- WHAT YOU SHOULD DO
Rewrite the entries from the line containing "The width and height of the screenshot is (1920, 1080)." through the last entry, changing "Switch" to "Change" and keeping everything else the same. Return only those lines.

-- Start --

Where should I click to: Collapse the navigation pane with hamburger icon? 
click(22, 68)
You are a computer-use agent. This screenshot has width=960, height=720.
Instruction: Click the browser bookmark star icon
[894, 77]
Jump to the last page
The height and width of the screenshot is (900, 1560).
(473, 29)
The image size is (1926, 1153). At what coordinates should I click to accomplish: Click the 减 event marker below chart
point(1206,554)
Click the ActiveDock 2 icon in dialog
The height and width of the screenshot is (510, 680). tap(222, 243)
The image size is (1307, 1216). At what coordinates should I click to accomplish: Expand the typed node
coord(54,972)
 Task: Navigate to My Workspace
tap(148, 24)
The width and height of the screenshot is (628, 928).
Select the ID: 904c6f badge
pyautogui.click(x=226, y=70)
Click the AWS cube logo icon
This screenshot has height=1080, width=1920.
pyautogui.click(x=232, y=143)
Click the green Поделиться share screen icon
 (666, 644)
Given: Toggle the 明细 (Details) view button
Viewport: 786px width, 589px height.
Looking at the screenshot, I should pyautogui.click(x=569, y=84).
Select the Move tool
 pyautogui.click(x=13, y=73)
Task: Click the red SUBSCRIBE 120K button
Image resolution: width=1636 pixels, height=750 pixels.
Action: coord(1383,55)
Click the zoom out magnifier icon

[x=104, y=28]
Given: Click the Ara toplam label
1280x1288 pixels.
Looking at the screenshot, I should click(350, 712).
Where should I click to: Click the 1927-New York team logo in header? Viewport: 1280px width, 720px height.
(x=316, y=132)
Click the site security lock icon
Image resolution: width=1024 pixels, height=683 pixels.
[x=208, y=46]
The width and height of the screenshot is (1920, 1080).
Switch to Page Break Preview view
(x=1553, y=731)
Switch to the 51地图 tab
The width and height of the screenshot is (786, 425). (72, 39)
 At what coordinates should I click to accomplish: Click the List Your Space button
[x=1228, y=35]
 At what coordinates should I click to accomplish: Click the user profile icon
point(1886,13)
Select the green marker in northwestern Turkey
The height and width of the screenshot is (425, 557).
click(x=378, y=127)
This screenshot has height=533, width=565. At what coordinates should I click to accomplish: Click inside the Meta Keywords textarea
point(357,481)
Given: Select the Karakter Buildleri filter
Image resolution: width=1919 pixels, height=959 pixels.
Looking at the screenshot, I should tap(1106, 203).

-- End --

- SOLUTION FOR THIS PROBLEM
The width and height of the screenshot is (1920, 1080).
Change to Page Break Preview view
(x=1553, y=731)
Change to the 51地图 tab
The width and height of the screenshot is (786, 425). (72, 39)
 At what coordinates should I click to accomplish: Click the List Your Space button
[x=1228, y=35]
 At what coordinates should I click to accomplish: Click the user profile icon
point(1886,13)
Select the green marker in northwestern Turkey
The height and width of the screenshot is (425, 557).
click(x=378, y=127)
This screenshot has height=533, width=565. At what coordinates should I click to accomplish: Click inside the Meta Keywords textarea
point(357,481)
Given: Select the Karakter Buildleri filter
Image resolution: width=1919 pixels, height=959 pixels.
Looking at the screenshot, I should tap(1106, 203).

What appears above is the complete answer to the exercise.